[[ Given records, beginning ]]

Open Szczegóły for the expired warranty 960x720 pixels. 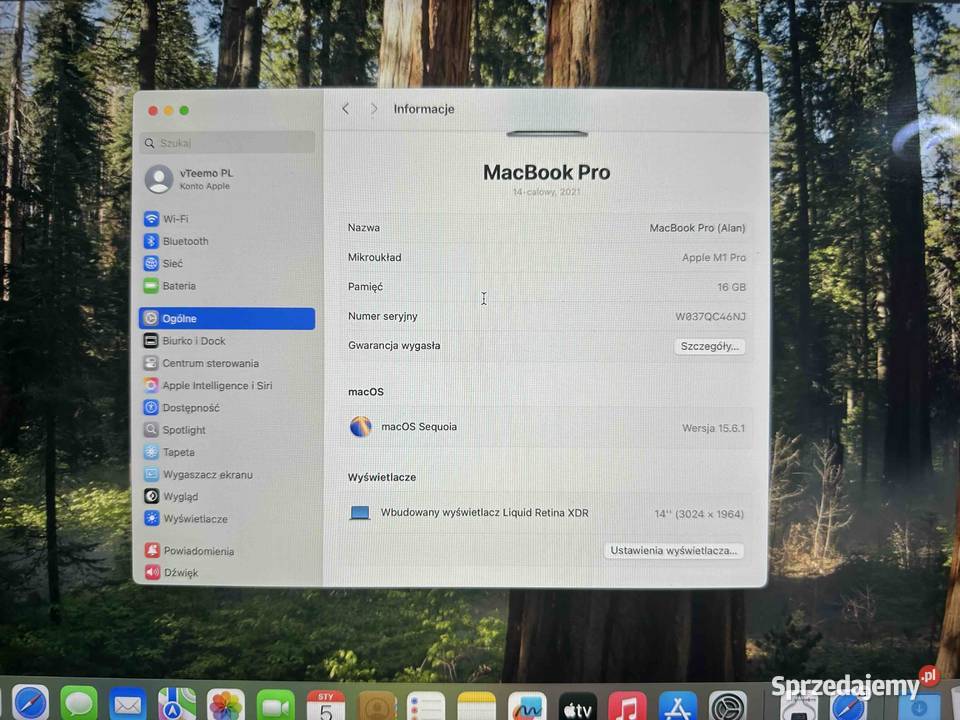pyautogui.click(x=710, y=345)
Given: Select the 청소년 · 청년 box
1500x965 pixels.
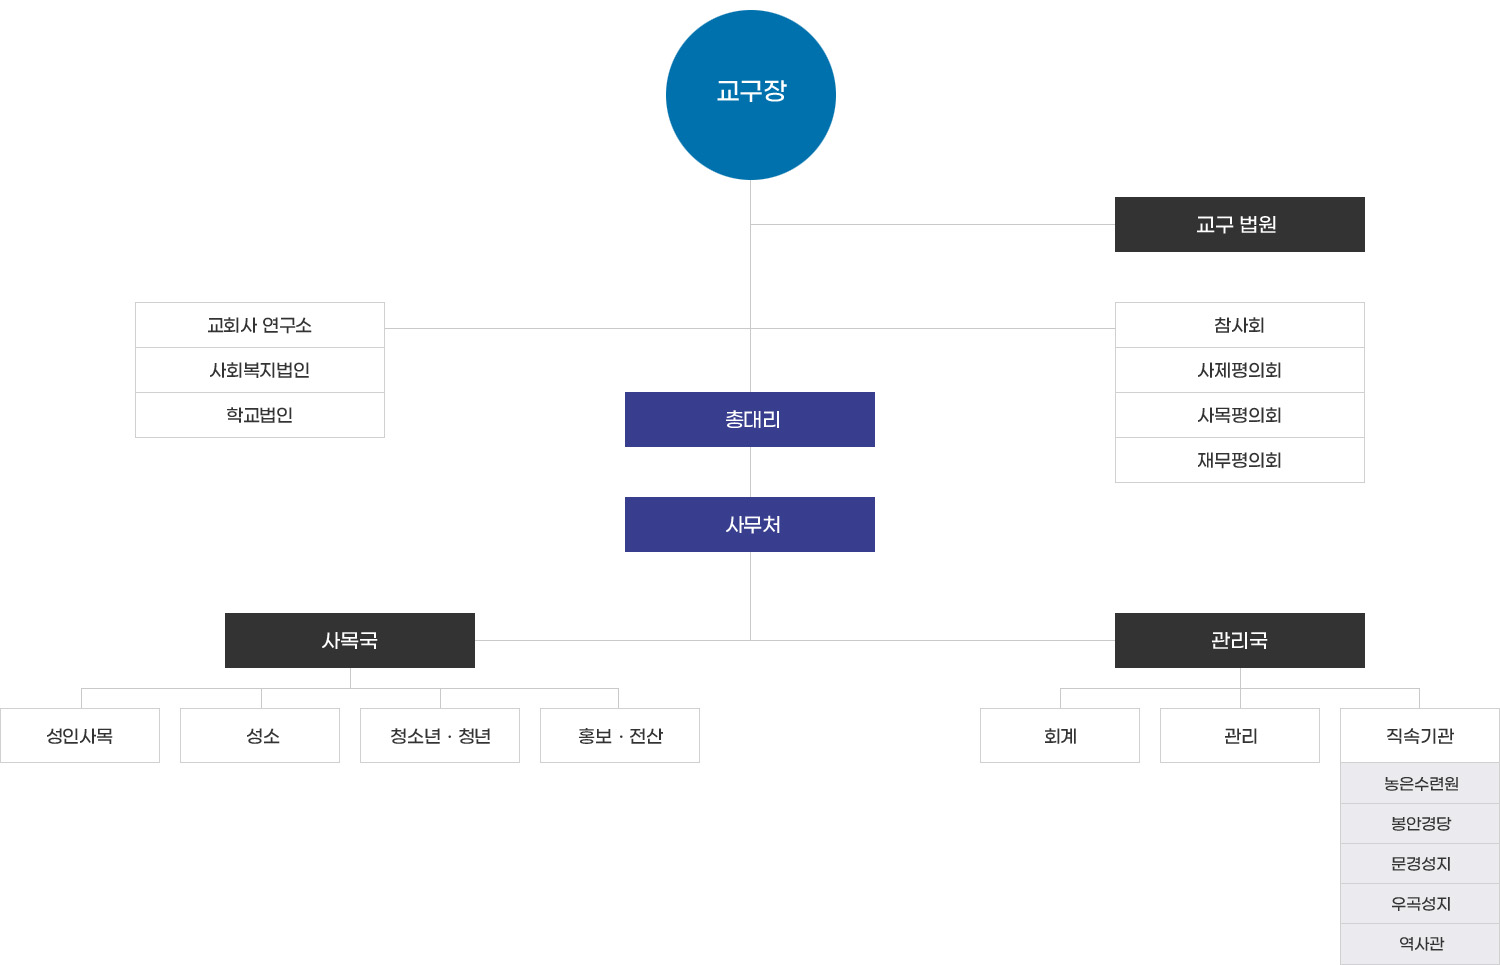Looking at the screenshot, I should tap(440, 736).
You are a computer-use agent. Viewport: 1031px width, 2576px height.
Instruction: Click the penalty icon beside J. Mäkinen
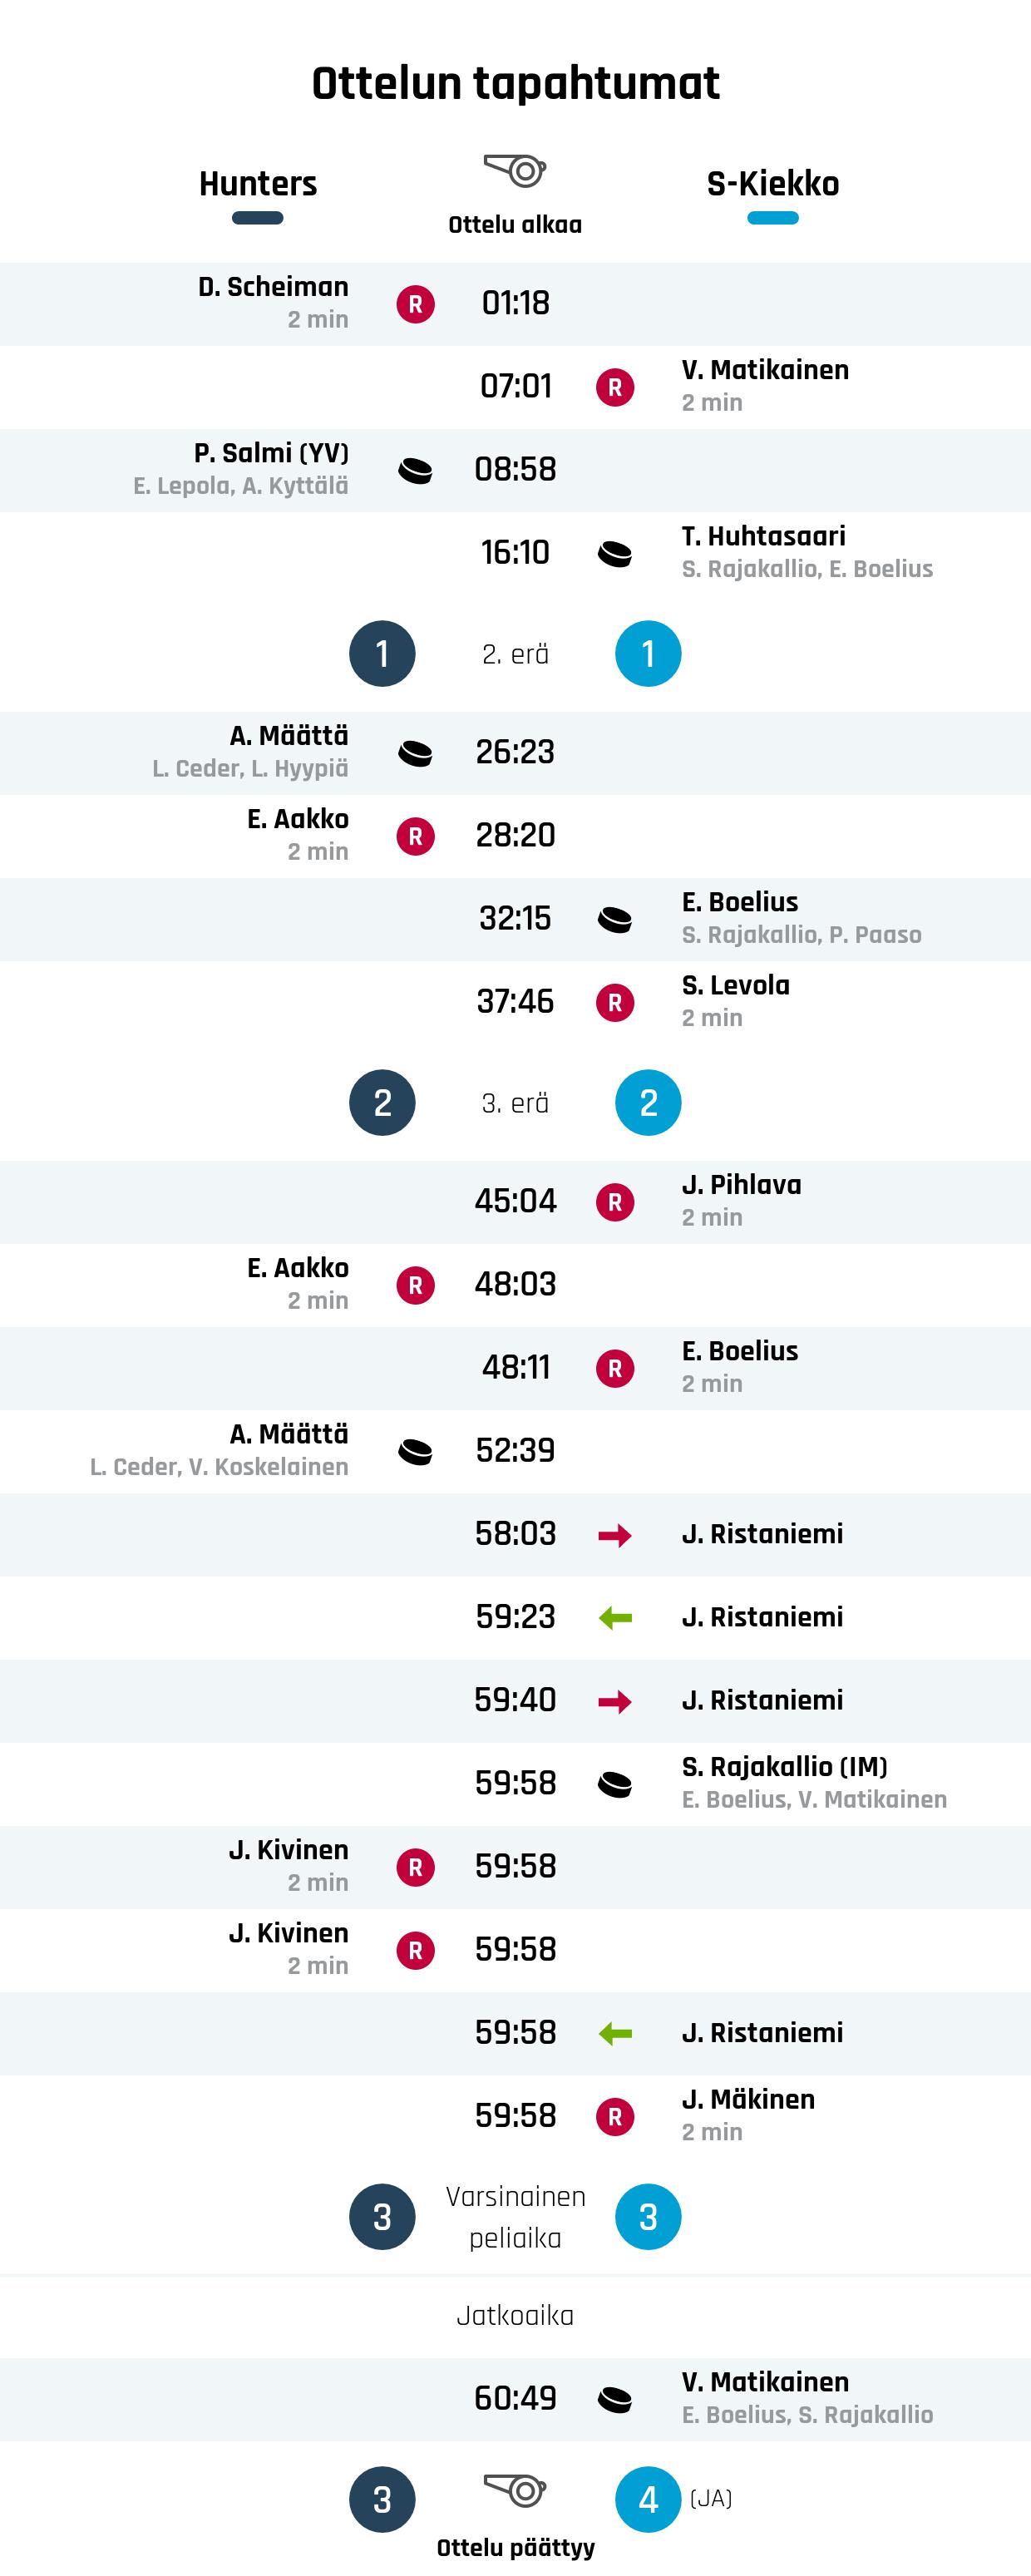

[[ Given records, end ]]

Task to carry out
The lines to copy begin at the one containing "Given: Select the 청소년 · 청년 box" and end at the last line of the records. Set down exactly those lines and no others, both ends included, and omit all pictures.

Exercise answer
Given: Select the 청소년 · 청년 box
1500x965 pixels.
Looking at the screenshot, I should tap(440, 736).
You are a computer-use agent. Viewport: 1031px width, 2576px height.
Instruction: Click the penalty icon beside J. Mäkinen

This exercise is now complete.